Él me amaba.
Me lo dijo muchas veces.
No importa que a veces me hiciese daño, después de todo, el amor duele.
Él siempre se disculpó después. Me llevaba rosas. Me llevaba al cine, al teatro, a un picnic o una escapada romántica. Siempre pendiente de mí, buscando que le perdonase. Diciéndome que me amaba y que no podía perderme.
Siempre le acabé perdonando.
Él me quería.
Me quería a su lado.
Me quería en casa.
Me quería para él solo.
Mis amigas eran una mala influencia. Siempre de fiesta. Siempre bebiendo. Todas unas putas, yéndose con el primero que les mirara bien.
Mis amigos sólo se querían meter en mis pantalones.
No me daba cuenta, pero me rodeaba de gente tóxica.
El único que me quería era él.
A veces me hacía daño, pero era mi culpa, le hacía enfadarse con mis actitudes infantiles.
Después de pegarme siempre se arrepentía. Siempre me compensó después.
Él me seguía diciendo que me quería.
Y yo también lo quería a él.
Nos complementábamos: él iba a trabajar todos los días, traía el dinero a casa, y yo me ocupaba de hacerle de comer y de las tareas del hogar.
Era un trato justo, y a él siempre le gustó mucho como cocinaba.
Decía que jamás había comido nada tan rico como lo que le preparaba yo.
Al principio no conseguía hacerle la comida como a él le gustaba, pero a pesar de que se enfadaba, siempre tuvo mucha paciencia y esperó a que aprendiese. Otros me habrían dejado por otra que le cocinase como querían, pero él siempre se quedó conmigo.
Tampoco voy a mentir, nuestra relación no era la mejor del mundo. Había veces en las que me quedaba llorando hasta tarde, o que tenia que disimular un moratón por aquí y otro por allí. También extrañaba salir y quedar con mis amigas, pero al final aprendí que no existen las relaciones perfectas. A nosotros nos funcionaba, y al final, el amor es dolor, es sacrificarse por la otra persona y aguantar lo malo de esa persona porque lo quieres. Todos tenemos fallos, ¿por qué iba a dejarle si de vez en cuando me levantaba la mano? ¿No es igual que un padre castigando a un hijo? Yo era suya, al igual que mi cuerpo, mi alma y mi corazón, pero, a veces, no bastaba. Necesitaba la perfección. Él siempre creyó en ese viejo refrán, ¿cómo era? ¿»La letra con sangre entra»? Y al final demostró que funcionaba. Aprendí a ser la novia ejemplar. Más tarde, la mujer. Y poco después, la madre.

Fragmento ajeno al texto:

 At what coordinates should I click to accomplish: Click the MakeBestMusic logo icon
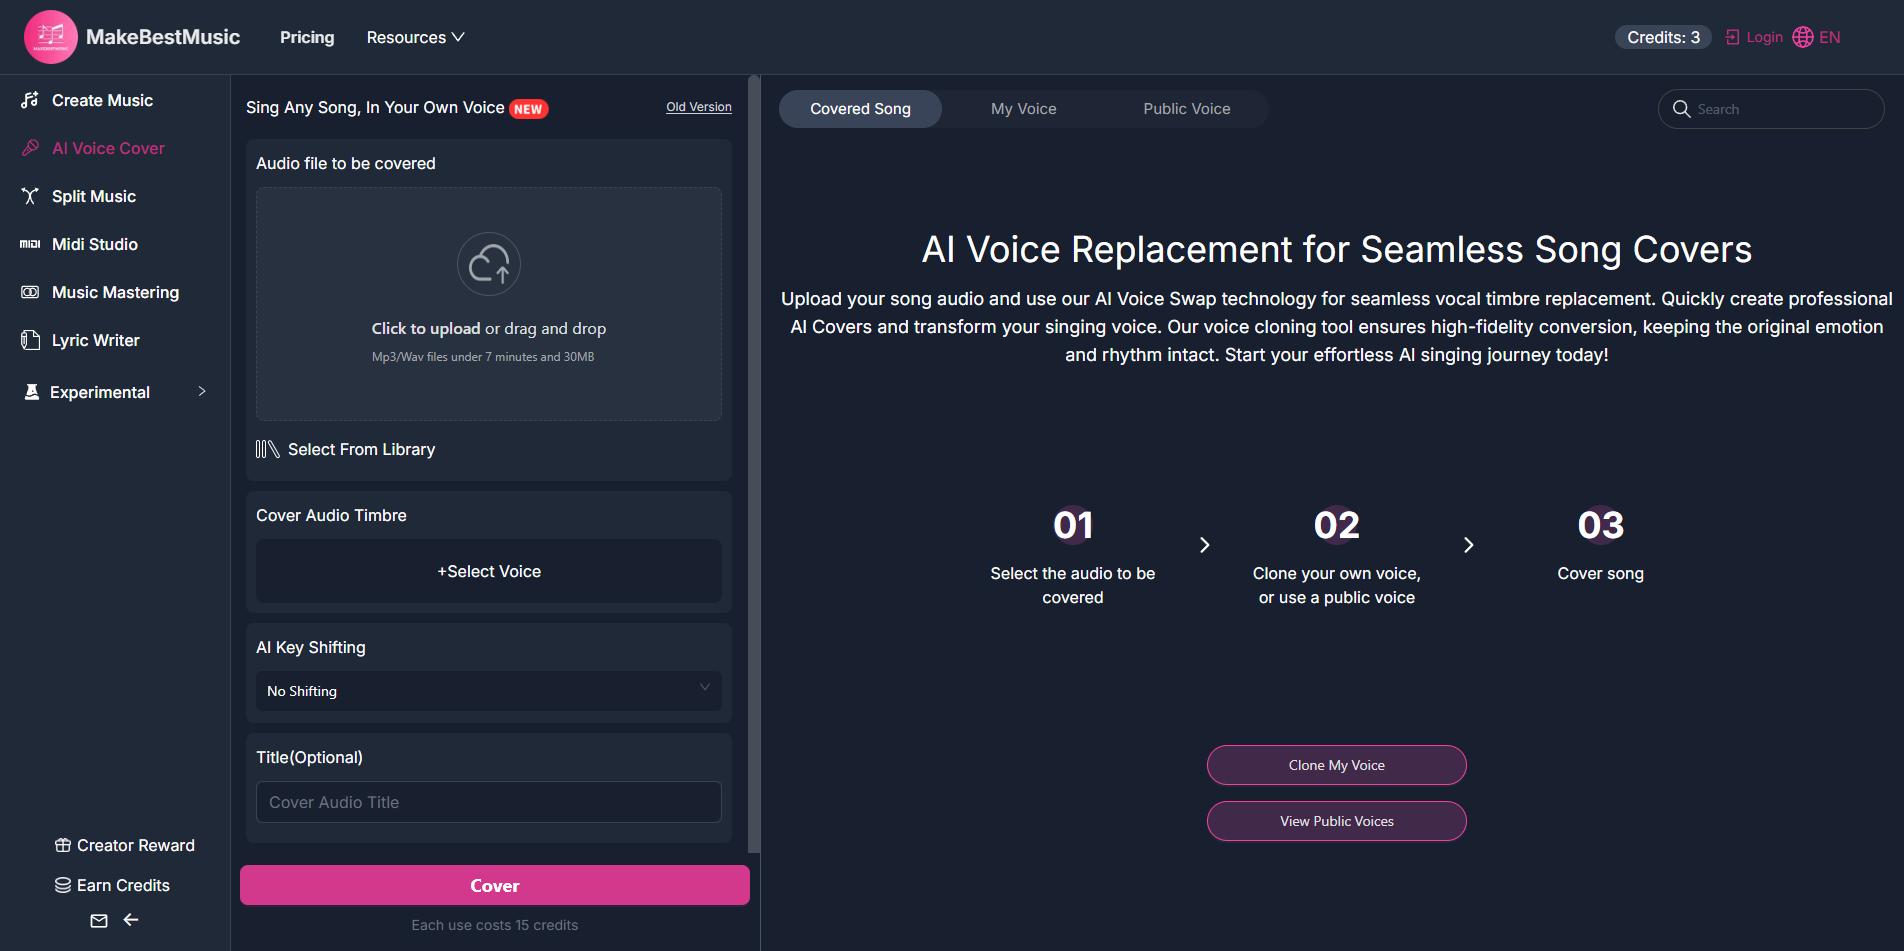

Creo que nunca se esperó que aprendiese tan bien la lección.
El primer día que vi a mi hija, aprendí lo que es el verdadero amor.
El día que lo descubrí en la cama de mi hija, perdí una parte de mí, pero lo entendí, al fin entendí lo que tenía que hacer.
No soy una asesina, ni una víctima. Soy una superviviente y una madre.